The question is: is there anything we can do to make it feel better to live in?
nilirl
·9 日前·議論
Your argument hinges on deciding what "works" means.

You're saying it "works" for some people but maybe not in a way or scale that was originally intended for it to "work".

But isn't that how all learning in a complex system takes place? Doesn't mean you need to rush to cancel something?

What's wrong in saying it doesn't do what we thought it would but it does do something useful? Maybe adjust further investment based on results obtained. Ignore sunk cost.
nilirl
·9 日前·議論
That's fine if they're benefiting from the status quo, that decision making should be left to those in-context.

The political experiments should be chosen and driven by small units in order to be safely contained.

Planning shouldn't be a top-down activity, strategy should be. Meaning , the bounds for decisions and the rules of play must be centrally determined, but not the experiments themselves.

I don't completely follow the last bit of your comment. It sounds like you agree that a centralized planner doesn't have enough context to make system wide decisions. Am I right?
nilirl
·9 日前·議論
Yes, but they're not safe experiments. And they're not experiments in the sense that we don't focus on shaping the reusable knowledge they produce.

It's not enough to try things, we also need a social system in place to allow trying to be safe and useful, even on failure.
nilirl
·9 日前·議論
I've been thinking about this too: why aren't we able to run safe political experiments?

We're missing guardrails to allow safe experimentation and we're missing institutions to provide affordances.

I think the difficult bit is figuring out how to seperate the goodness of centralized decision shaping and the badness of centralized power accumulation.
nilirl
·9 日前·議論
Does this also extract semantic relationships and data dependencies between fields?

In the past I'd built an internal tool that transforms insurance PDFs to structured data.
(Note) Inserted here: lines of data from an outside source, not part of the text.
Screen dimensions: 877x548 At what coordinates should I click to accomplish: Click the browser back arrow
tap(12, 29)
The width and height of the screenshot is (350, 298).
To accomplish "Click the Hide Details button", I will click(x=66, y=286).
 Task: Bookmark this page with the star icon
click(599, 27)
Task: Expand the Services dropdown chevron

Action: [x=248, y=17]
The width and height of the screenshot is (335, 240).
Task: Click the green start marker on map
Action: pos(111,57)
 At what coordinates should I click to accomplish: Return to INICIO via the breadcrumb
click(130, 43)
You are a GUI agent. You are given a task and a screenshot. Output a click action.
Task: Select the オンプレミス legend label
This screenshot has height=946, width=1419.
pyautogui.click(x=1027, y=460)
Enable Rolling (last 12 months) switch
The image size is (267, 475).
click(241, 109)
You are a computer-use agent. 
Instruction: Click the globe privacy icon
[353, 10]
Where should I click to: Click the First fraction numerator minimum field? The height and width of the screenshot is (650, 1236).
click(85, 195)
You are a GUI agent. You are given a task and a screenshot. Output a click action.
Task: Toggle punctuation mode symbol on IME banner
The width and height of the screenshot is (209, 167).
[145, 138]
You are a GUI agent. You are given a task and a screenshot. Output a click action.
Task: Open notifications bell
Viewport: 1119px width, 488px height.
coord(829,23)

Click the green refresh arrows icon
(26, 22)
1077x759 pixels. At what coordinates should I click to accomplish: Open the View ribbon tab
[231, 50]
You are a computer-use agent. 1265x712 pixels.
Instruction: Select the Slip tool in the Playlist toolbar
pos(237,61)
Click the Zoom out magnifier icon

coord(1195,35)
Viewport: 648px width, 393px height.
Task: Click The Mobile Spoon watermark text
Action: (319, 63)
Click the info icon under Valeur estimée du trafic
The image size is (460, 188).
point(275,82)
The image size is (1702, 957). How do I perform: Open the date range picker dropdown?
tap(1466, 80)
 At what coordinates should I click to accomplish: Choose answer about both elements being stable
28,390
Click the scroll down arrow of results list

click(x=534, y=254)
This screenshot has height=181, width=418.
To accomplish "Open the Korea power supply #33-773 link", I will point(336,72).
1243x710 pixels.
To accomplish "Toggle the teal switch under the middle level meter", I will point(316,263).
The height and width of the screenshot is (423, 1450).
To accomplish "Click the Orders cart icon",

I wanted to extract explicit data dependencies between fields to perform validation.

Insurance forms can sometimes have 30-40 pages and they can have fields on page 40 that depend on fields on page 4 with a few nested if conditions. Would Parsewise be able to extract those relationships?

If yes, how do you do it for large documents?
nilirl
·9 日前·議論
Ok, I love it.

Can you simplify how form dynamism works? I skimmed the docs and saw 'states', but it didn't immediately click how it works.

Do we build a tree of rules outside of the components? Are states attached to each component, bottoms-up, and then the form tree is managed by the library?
nilirl
·10 日前·議論
For more advanced students, those with preconceived ideas, teachers use a refutational style of teaching. It's not the same as argumentation because the goal is to find an appropriate bridge from one model (the preconceived, naive model) to another model (the one being taught). It works by pointing out a fascinating explanatory limitation in the naive model and then showing the students how the better model deals with said limitations.
nilirl
·10 日前·議論
Meaning?
nilirl
·10 日前·議論
The author's argument is hilariously wrong because we've been doing something for thousands of years: teaching.

And it works, to some degree.

And how do teachers teach? They don't start by trying to argue or by trying to prove students wrong. They teach by showing what's fascinating.

Taking the time to show people what's fascinating, what's perplexing, where the tension lies, and how it's resolved, is teaching.

Argument construction in social contexts is ironically ego-driven. Demonstrating something interesting, on the other hand, means asking yourself what what they would find interesting about what you want to tell them.